• WHAT YOU WILL DO:
Rewrite the entries starting at the line containing "Task: Toggle active" and ending after the line containing "1568x781 pixels. click(x=1537, y=675)", replacing "Tools menu" with "Options menu" and keeping everything else the same.

• DATASET ROWS:
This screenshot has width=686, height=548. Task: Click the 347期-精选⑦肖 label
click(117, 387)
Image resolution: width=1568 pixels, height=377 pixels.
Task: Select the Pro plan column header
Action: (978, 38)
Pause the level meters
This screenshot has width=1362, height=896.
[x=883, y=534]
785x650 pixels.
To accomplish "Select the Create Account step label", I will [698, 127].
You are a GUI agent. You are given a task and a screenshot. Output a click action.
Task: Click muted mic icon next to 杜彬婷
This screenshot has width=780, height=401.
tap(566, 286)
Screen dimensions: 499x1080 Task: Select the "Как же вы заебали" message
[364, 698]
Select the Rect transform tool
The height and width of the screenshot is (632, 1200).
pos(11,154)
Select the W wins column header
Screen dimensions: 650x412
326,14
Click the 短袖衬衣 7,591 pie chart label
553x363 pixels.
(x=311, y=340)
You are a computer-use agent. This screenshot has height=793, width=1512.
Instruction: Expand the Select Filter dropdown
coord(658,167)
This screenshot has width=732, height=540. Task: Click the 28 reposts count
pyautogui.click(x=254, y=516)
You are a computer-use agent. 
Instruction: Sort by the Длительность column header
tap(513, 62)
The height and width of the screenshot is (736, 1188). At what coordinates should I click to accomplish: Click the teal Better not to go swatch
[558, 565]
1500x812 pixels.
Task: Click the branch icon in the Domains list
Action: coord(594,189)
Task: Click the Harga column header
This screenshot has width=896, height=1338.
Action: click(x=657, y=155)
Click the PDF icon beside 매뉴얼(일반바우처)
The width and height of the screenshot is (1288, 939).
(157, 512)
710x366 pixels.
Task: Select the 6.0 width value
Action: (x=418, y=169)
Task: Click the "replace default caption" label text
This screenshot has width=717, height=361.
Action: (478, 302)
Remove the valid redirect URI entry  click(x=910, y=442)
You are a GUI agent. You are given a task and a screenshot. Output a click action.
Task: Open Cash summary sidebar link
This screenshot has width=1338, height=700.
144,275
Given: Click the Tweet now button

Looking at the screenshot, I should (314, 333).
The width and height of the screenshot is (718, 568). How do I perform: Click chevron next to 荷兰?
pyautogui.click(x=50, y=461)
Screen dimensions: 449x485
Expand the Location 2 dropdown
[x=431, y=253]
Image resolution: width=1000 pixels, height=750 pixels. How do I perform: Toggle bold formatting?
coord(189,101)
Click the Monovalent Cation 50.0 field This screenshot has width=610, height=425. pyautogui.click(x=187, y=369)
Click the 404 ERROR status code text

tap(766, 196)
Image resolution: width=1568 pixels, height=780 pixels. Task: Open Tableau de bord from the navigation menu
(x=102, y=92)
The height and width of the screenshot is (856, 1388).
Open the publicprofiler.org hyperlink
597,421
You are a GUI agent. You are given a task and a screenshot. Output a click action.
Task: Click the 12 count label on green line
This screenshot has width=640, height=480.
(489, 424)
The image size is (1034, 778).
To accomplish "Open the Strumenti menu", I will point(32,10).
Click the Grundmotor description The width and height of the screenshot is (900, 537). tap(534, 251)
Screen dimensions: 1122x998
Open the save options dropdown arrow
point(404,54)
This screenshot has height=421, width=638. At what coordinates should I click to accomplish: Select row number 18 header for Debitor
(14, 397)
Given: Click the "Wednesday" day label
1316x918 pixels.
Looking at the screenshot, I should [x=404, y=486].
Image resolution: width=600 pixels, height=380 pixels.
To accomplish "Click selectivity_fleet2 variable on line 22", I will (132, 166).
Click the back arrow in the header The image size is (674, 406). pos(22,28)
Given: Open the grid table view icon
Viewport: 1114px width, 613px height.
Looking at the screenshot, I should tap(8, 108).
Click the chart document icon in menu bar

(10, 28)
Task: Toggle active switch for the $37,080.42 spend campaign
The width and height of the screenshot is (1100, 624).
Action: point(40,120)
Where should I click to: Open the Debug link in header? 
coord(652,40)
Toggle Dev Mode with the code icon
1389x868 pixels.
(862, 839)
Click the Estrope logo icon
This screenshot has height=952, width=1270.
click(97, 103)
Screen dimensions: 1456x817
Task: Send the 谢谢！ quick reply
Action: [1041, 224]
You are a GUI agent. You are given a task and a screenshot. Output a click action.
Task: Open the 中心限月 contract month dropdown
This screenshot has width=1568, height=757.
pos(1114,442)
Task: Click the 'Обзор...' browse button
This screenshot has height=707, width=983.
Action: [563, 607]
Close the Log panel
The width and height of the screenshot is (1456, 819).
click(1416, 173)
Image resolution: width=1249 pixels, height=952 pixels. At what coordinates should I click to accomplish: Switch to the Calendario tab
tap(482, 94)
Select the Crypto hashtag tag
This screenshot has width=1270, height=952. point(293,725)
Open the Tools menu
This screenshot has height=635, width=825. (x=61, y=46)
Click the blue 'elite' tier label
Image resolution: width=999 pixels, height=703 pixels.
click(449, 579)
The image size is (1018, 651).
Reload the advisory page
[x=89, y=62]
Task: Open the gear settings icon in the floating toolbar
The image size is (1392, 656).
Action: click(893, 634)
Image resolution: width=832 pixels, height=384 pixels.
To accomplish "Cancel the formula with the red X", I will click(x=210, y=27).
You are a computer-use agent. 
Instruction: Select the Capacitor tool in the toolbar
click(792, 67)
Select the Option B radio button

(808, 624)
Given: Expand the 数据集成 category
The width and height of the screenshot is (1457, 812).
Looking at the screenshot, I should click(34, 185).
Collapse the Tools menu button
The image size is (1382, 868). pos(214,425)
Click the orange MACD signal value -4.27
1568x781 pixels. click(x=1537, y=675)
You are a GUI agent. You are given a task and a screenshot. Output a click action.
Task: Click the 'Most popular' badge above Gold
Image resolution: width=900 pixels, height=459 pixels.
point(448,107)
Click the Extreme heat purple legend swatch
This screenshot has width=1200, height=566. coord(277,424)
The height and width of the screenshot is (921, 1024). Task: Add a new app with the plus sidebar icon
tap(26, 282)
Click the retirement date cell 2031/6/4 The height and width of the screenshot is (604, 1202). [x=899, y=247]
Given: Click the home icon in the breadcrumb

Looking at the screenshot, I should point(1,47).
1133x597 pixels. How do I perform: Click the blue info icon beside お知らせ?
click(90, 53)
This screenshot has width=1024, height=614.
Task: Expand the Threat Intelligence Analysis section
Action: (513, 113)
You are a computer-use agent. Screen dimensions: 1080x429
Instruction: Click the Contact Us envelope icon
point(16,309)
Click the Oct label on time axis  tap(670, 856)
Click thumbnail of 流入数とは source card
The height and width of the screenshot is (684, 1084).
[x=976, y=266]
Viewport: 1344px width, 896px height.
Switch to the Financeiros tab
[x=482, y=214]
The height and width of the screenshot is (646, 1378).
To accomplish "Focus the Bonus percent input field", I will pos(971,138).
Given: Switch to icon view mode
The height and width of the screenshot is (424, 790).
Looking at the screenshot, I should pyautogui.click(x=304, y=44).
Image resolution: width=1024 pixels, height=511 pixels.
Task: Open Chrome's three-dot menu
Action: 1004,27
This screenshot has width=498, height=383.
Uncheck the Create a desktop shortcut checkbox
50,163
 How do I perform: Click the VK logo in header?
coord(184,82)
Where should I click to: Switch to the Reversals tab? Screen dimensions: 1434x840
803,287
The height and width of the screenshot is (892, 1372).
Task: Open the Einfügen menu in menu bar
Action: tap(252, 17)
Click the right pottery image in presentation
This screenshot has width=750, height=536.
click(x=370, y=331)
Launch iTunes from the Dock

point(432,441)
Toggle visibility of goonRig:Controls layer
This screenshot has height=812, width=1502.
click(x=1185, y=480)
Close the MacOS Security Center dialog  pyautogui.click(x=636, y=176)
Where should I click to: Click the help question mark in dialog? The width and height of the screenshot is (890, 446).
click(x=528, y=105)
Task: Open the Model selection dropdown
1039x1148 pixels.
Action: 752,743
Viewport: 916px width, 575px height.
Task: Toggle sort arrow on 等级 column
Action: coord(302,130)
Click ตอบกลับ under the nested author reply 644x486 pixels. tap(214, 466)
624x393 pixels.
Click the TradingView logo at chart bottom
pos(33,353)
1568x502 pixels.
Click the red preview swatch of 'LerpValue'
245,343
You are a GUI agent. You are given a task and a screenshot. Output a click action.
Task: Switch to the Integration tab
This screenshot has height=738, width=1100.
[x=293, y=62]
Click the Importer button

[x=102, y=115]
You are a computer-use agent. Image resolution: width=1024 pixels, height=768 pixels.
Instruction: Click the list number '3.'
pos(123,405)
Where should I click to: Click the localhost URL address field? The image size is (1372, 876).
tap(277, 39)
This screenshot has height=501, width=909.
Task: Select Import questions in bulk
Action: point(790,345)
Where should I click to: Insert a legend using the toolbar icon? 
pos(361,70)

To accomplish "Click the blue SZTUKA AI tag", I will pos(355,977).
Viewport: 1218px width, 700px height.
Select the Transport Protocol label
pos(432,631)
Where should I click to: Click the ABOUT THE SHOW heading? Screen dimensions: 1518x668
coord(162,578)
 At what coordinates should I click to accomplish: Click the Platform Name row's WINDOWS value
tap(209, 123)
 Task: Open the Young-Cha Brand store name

• REPLY TO THE TASK:
Task: Toggle active switch for the $37,080.42 spend campaign
The width and height of the screenshot is (1100, 624).
Action: point(40,120)
Where should I click to: Open the Debug link in header? 
coord(652,40)
Toggle Dev Mode with the code icon
1389x868 pixels.
(862, 839)
Click the Estrope logo icon
This screenshot has height=952, width=1270.
click(97, 103)
Screen dimensions: 1456x817
Task: Send the 谢谢！ quick reply
Action: [1041, 224]
You are a GUI agent. You are given a task and a screenshot. Output a click action.
Task: Open the 中心限月 contract month dropdown
This screenshot has width=1568, height=757.
pos(1114,442)
Task: Click the 'Обзор...' browse button
This screenshot has height=707, width=983.
Action: [563, 607]
Close the Log panel
The width and height of the screenshot is (1456, 819).
click(1416, 173)
Image resolution: width=1249 pixels, height=952 pixels. At what coordinates should I click to accomplish: Switch to the Calendario tab
tap(482, 94)
Select the Crypto hashtag tag
This screenshot has width=1270, height=952. point(293,725)
Open the Options menu
This screenshot has height=635, width=825. (x=61, y=46)
Click the blue 'elite' tier label
Image resolution: width=999 pixels, height=703 pixels.
click(449, 579)
The image size is (1018, 651).
Reload the advisory page
[x=89, y=62]
Task: Open the gear settings icon in the floating toolbar
The image size is (1392, 656).
Action: click(893, 634)
Image resolution: width=832 pixels, height=384 pixels.
To accomplish "Cancel the formula with the red X", I will click(x=210, y=27).
You are a computer-use agent. 
Instruction: Select the Capacitor tool in the toolbar
click(792, 67)
Select the Option B radio button

(808, 624)
Given: Expand the 数据集成 category
The width and height of the screenshot is (1457, 812).
Looking at the screenshot, I should click(34, 185).
Collapse the Options menu button
The image size is (1382, 868). pos(214,425)
Click the orange MACD signal value -4.27
1568x781 pixels. click(x=1537, y=675)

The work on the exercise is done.